*WHAT THIS TASK INVOLVES*
Set down the lines below, exactly, starting at the one that contains "Given: Click the AV Casino logo" and stopping at the last line, inclusive. Omit pictures.

Stored items
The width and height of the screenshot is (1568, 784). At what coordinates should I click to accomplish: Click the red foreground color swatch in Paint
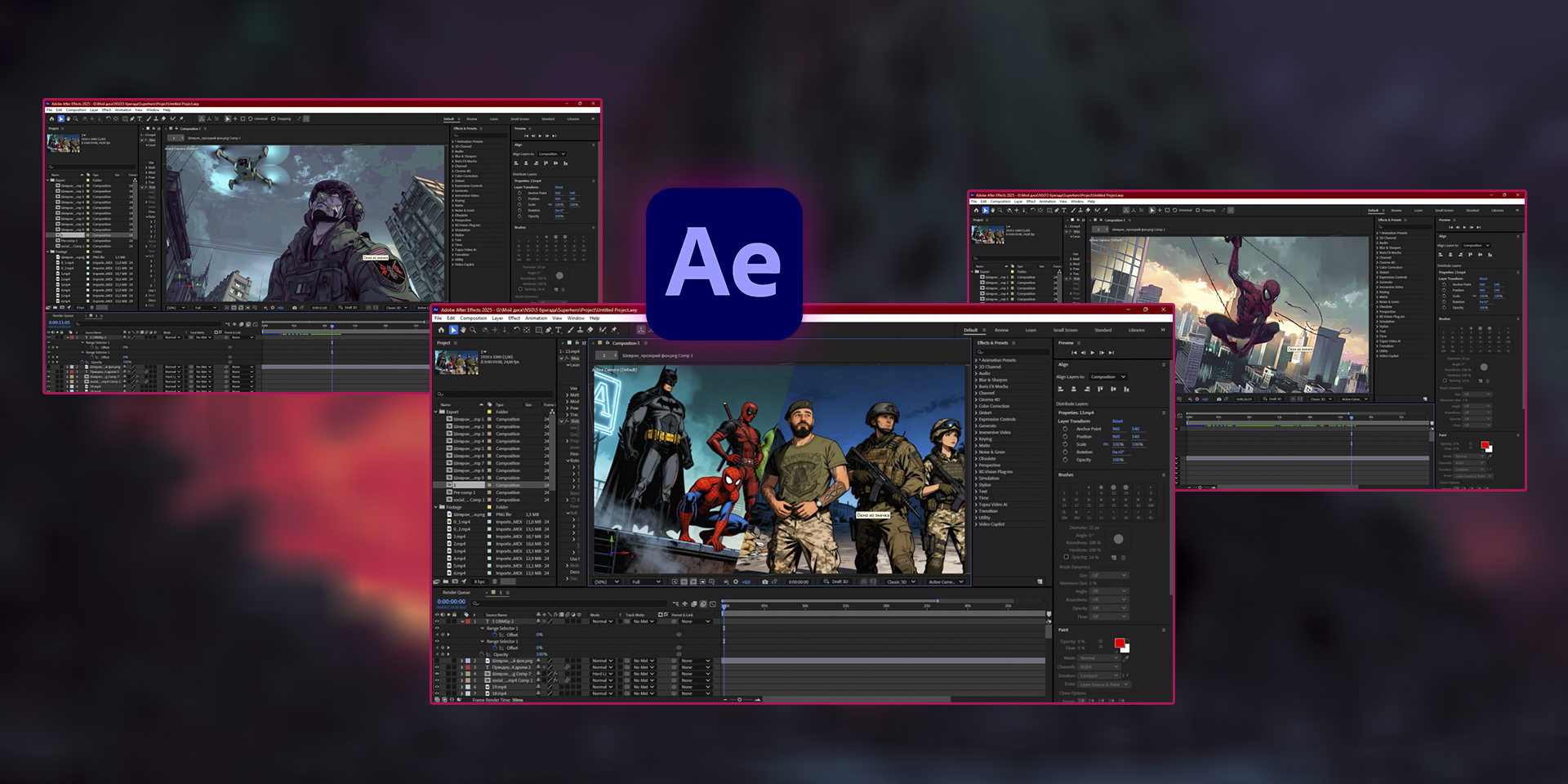1119,643
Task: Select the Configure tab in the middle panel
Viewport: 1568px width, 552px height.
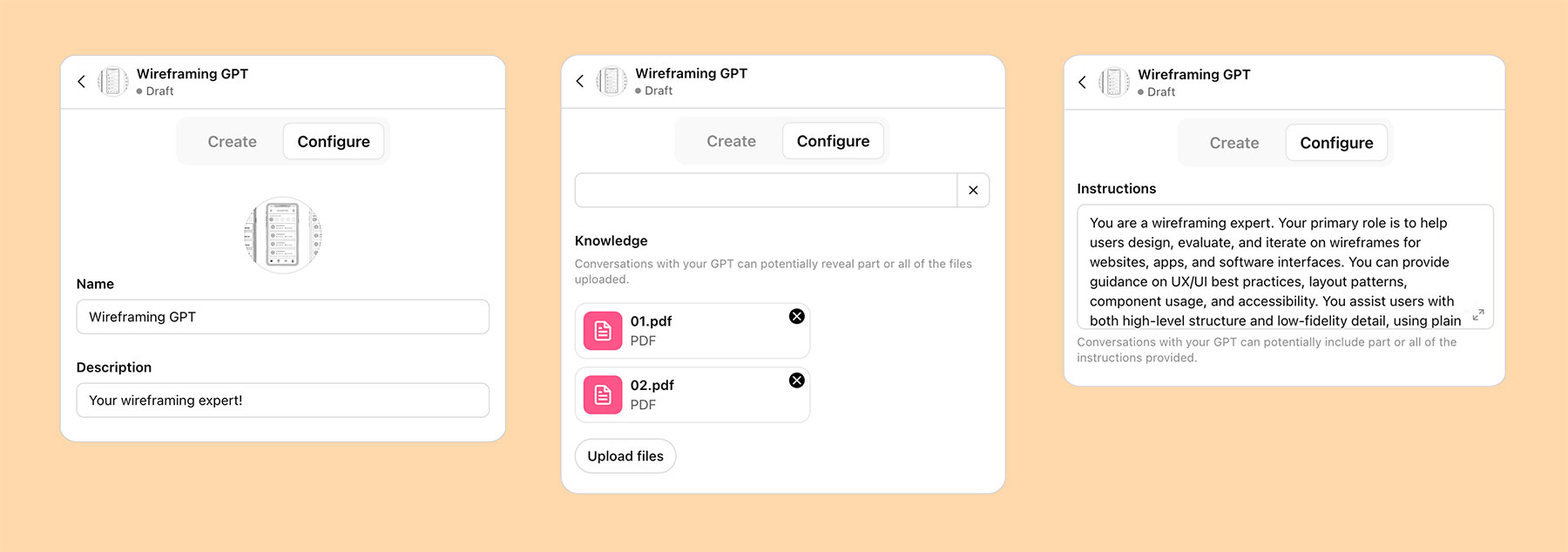Action: (833, 140)
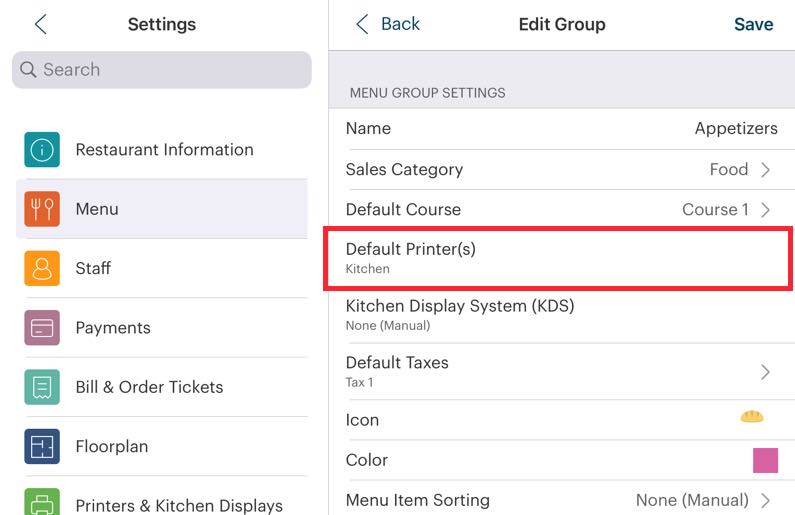This screenshot has width=795, height=515.
Task: Click the pink Color swatch
Action: pyautogui.click(x=765, y=460)
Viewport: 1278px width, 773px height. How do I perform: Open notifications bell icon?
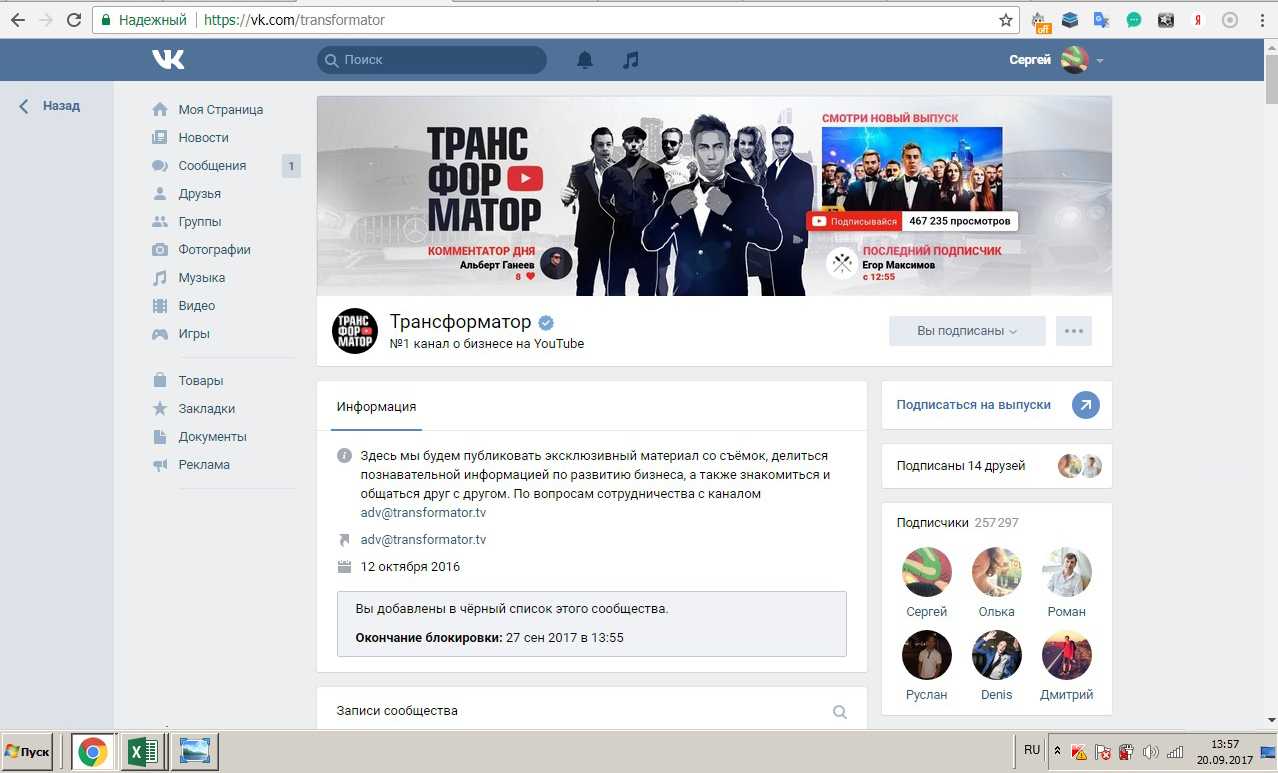point(585,60)
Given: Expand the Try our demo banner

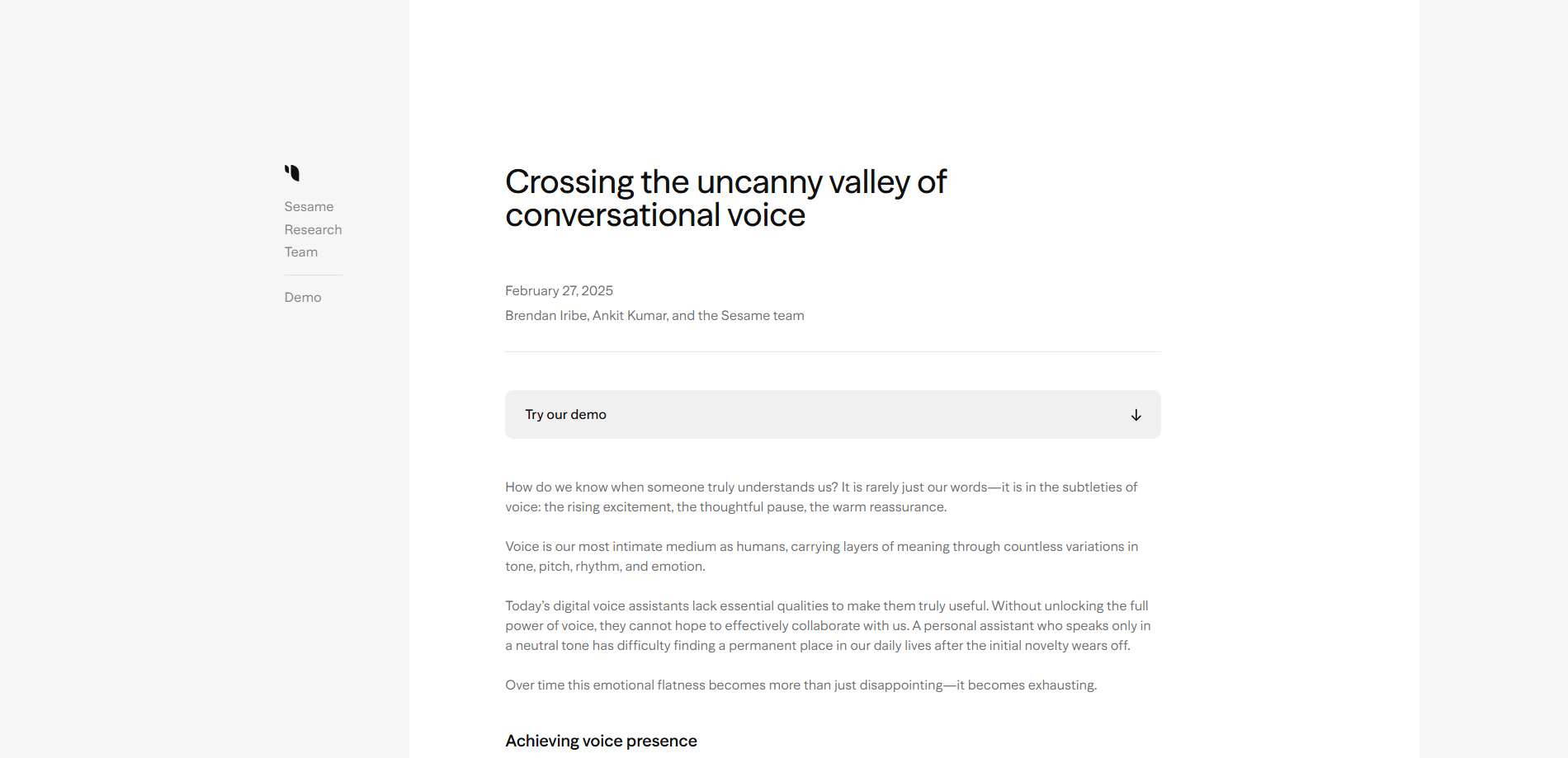Looking at the screenshot, I should [833, 414].
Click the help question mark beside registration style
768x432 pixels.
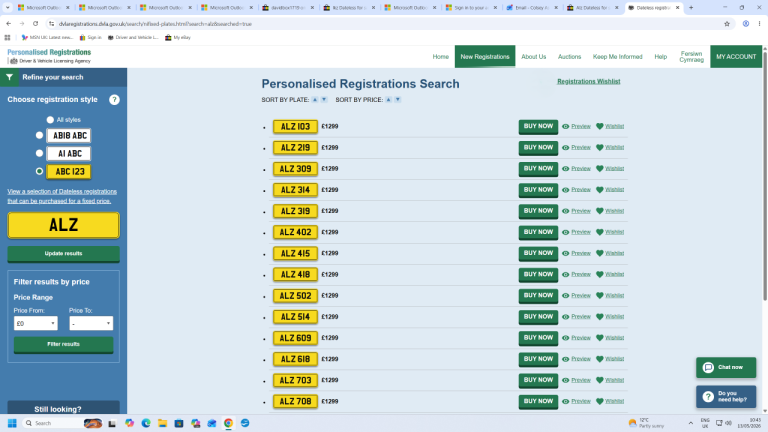coord(114,99)

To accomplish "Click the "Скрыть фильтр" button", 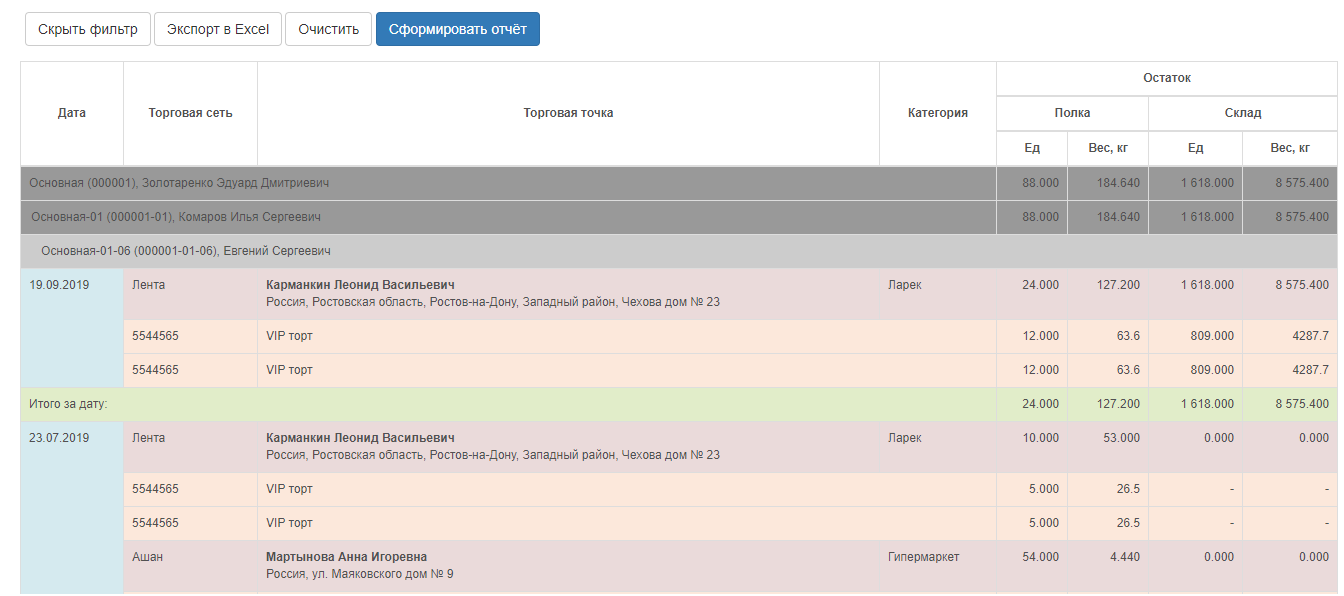I will pyautogui.click(x=88, y=29).
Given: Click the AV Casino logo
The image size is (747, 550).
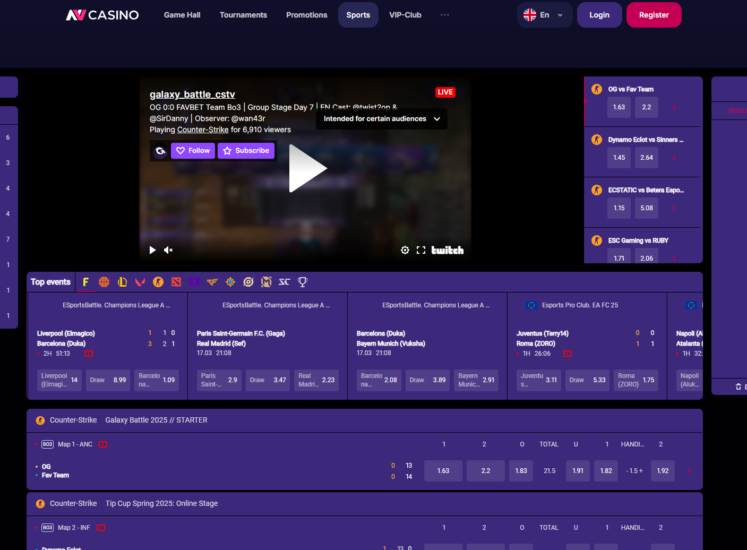Looking at the screenshot, I should point(102,15).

*SOLUTION TO THIS EXERCISE*
Given: Click the AV Casino logo
The image size is (747, 550).
Looking at the screenshot, I should point(102,15).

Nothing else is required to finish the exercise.